The microphone recorded the noise emitted by the airfoil in no-gap (grey) and 10-mm-gap (black) configurations. It allowed us to identify a frequency range of the tip clearance noise from 0.7 to 7 kHz. The wall-resolved LES in orange and magenta are able to retrieve the noise level in this range. The wall-modelled LES in green is able to predict the noise level on an even wider range of frequencies. Whereas the acoustic spectra from the two wall-resolved LES drop for frequencies higher than 7 kHz, the LES presented in this paper manages to predict the proper noise level.

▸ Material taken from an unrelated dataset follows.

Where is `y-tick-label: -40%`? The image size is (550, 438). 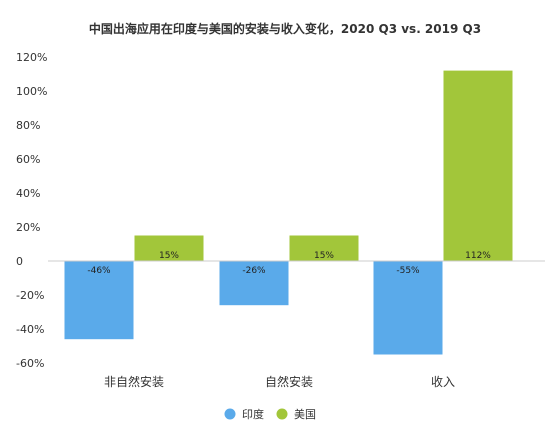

It may be explained by the size of the LES domain. Indeed, Boudet et al. performed a ZLES with a LES zone reduced to the tip region and Koch et al. achieved a LES on a modified geometry with a reduced span. In both cases, the pressure fluctuations on the airfoil surface are not computed over the full span. This comparison demonstrates also the capacity of the wall law to model the tip leakage flow for the purpose of acoustic prediction.
8. Conclusions
With the aim of improving existing prediction models or to model new noise sources features of the tip clearance noise, a LES of an isolated airfoil with a gap was performed. Two computational domains with the same experimental set-up were considered, including modelling the inflow conditions. We observed that the LES with a modelling of the inflow conditions (i.e., without the convergent of the open-jet wind-tunnel facility) allows to obtain correct results in terms of airfoil loading and mean tip leakage vortex. However, some deviations were observed when compared to the measurements. In particular, the mean axial velocity of the tip leakage vortex was underestimated, and its mean trajectory was farther away from the airfoil. On the other hand, taking into account the full experimental set-up in the computational domain allowed us to correct these differences and better match the experiment. This improvement is explained by a more realistic development of the jet, which has a non-negligible interaction with the flow around the airfoil.
Moreover, we demonstrated that the use of a mesh adaptation was necessary in order to recover the complex structure of the tip leakage vortex and especially the acceleration of the longitudinal velocity component. Finally, the present wall-modelled LES methodology allowed us to accurately predict the wall pressure fluctuations on the airfoil surface and the acoustic spectrum in the far-field. In particular, the frequency range of the tip clearance noise was correctly captured.
Resorting to the LES is essential for the intended future acoustic applications, such as Ultra-High Bypass Ratio turbofan engine, the details of which are beyond the scope of the present paper. Indeed, explicit wall-pressure statistics requiring the simulation of the turbulence are generally used as input data in the sound prediction models. The wall-modelled LES strategy developed in this paper was designed to address this issue on more realistic rotating configurations.